Low-dose radiotherapy synergizes with PD-1 blockade to achieve durable survival in advanced NSCLC through antitumor neutrophil programming

The optimal strategy for combining radiotherapy (RT) and immunotherapy remains under intensive investigation. Here we developed TRIDENT (Triple Radio-Immunotherapy-Driven ENhanced Therapy), a novel triple-modality regimen combining immunomodulatory low-dose RT (LDRT) to large tumor(s), immunogenic high-dose RT (HDRT) to small tumor(s), and PD-1 blockade. In our phase I trial of 29 patients with treatment-naïve, PD-L1-positive advanced non-small cell lung cancer (NSCLC), TRIDENT achieved a median overall survival (mOS) of 51.3 months (95% CI, 20.7-not reached), higher than outcomes typically reported with contemporary standard (chemo)immunotherapy. This durable survival signal was corroborated in an independent real-world cohort of 97 patients with advanced lung cancer (mOS: 41.5 months; 95% CI, 26.3-63.7). Mechanistically, TRIDENT elicited neutrophil-dependent, systemic antitumor immunity and induced a distinct population of antitumor TNF-α⁺ neutrophils marked by increased MHC and costimulatory molecule expression.
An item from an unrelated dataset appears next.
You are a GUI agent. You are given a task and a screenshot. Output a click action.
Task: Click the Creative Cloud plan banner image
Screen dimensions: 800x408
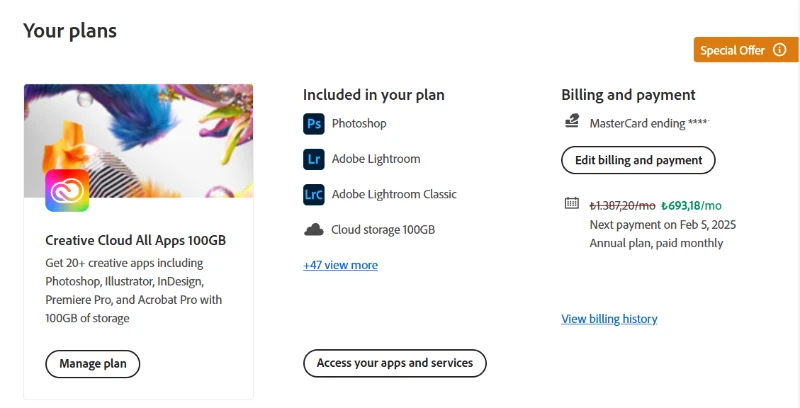pyautogui.click(x=138, y=141)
Neutrophil recruitment was driven by the CXCL–CXCR2 axis, and polarization toward an antitumor state was programmed by treatment-induced IFN-γ and GM-CSF. TNF-α⁺ neutrophils enhanced CD8⁺ T-cell function via ICAM-1–LFA-1 interactions, and adoptive transfer confirmed their intrinsic antitumor activity in vivo. Spatial transcriptomics of patient tumor tissues further identified a TNF-α+ neutrophil-effector CD8+ T-cell niche after TRIDENT, providing a stimulatory signal to effector CD8⁺ T cells. In line with these mechanistic findings, clinical biomarker analyses linked neutrophil number with prolonged survival. TRIDENT activates an RT-driven neutrophil-CD8⁺ T-cell axis and promotes survival-associated neutrophil activation. These mechanistic insights, coupled with durable survival in our phase I trial, position TRIDENT as a promising strategy for metastatic NSCLC currently undergoing randomized phase II evaluation. Our study also highlights TNF-α+ neutrophils as a promising therapeutic strategy to enhance antitumor efficacy.